> _Quoted text_:
****************

Estimating Labor Market Returns to an Early Childhood Intervention: A Comparison of Survey, Administrative, Matched, and Imputed Data

Arteaga, Irma; Arteaga, Irma

A growing literature compares administrative, survey, and matched earnings data which tend to have significant amounts of missing values (Britton, Shephard, & Vignoles, 2015; Dahl, DeLeire, & Schwabish, 2011; Hotz & Scholz, 2002). The way scholars handle missing earnings can affect model estimates and standard errors (Kleinke et al., 2011; Mohadjer, & Choudhry (2002; Penn, 2007); however, there is not an agreement in the literature about the best way to correct for missing earnings data. While some prefer to drop missing cases (Dahl, Deleire & Schwabish, 2011), others prefer to impute them. Imputation methods vary from regression analysis (Gertler et al., 2014), multiple imputation (Briton, Shephard & Vignoles, 2015; Chen & Fu, 2015; Dragoset & Fields, 2008; Penn, 2007) and simple imputation (Ryder et al. 2011). To our knowledge, there is limited research that compares different data sources and modes of imputing earnings specifically for low-income individuals. Using data from the Chicago Longitudinal Study (CLS), our study adds to the literature by examining earnings data from survey, and administrative sources; as well as combining both sources and imputing earnings for missing observations for a single cohort of about 1,500 low-income individuals who participated in a quasi-experiment in the mid-1980s in Chicago that provided an enriched preschool program.

****************

> _Data excerpt_:
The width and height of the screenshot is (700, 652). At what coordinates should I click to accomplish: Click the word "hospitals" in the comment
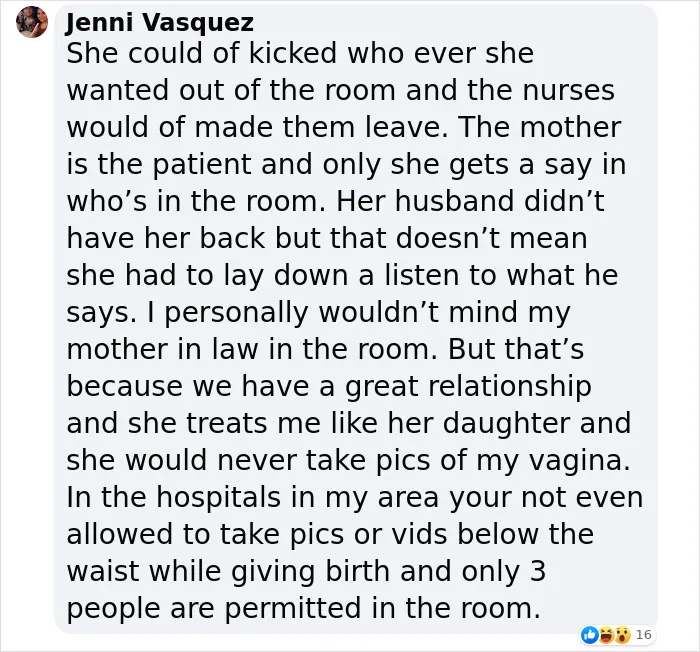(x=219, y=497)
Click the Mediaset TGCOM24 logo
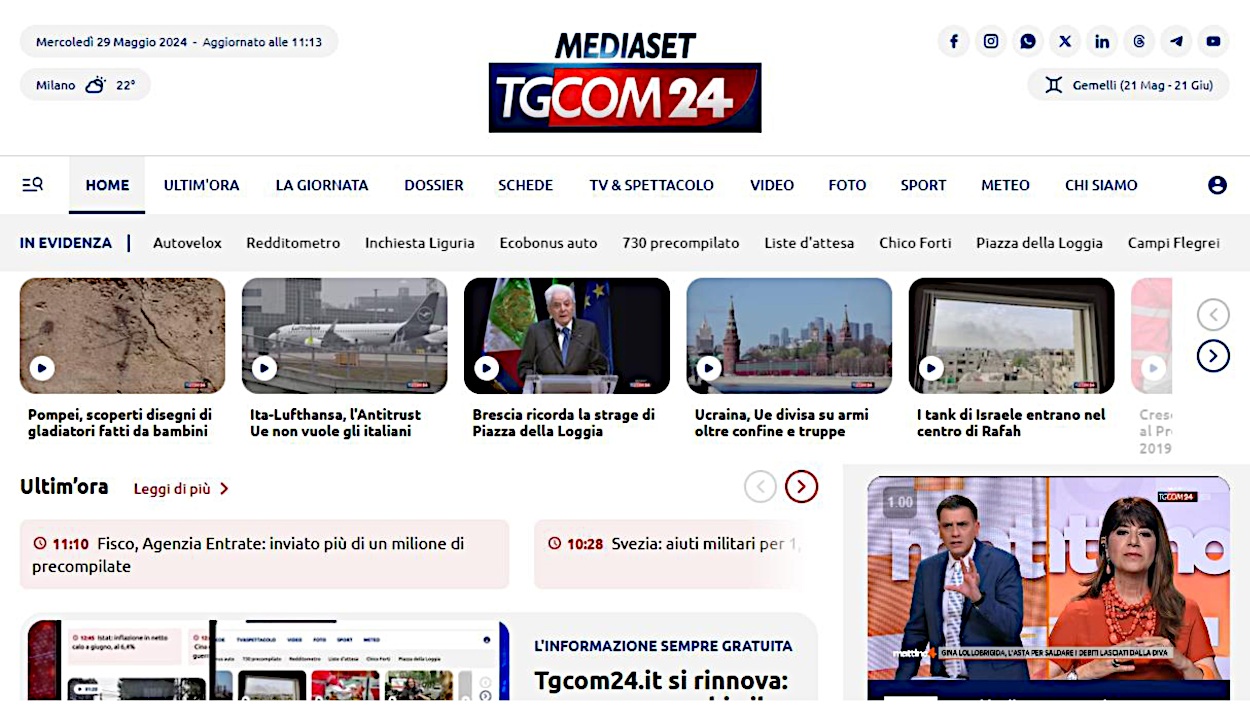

****************

> _Task set_:
A: Based on the abstract, say whether each statement agrees with it: (i) Scholars agree on the best way to correct for missing earnings data. (ii) The study uses data from the Chicago Longitudinal Study. (iii) The study's cohort numbers about 2,000 individuals.
B: In the abstract, what did the mid-1980s quasi-experiment in Chicago provide?

> _Solved problems_:
A:
(i) No: "there is not an agreement in the literature about the best way to correct for missing earnings data"
(ii) Yes: "Using data from the Chicago Longitudinal Study (CLS)"
(iii) No: "a single cohort of about 1,500 low-income individuals"

B: An enriched preschool program.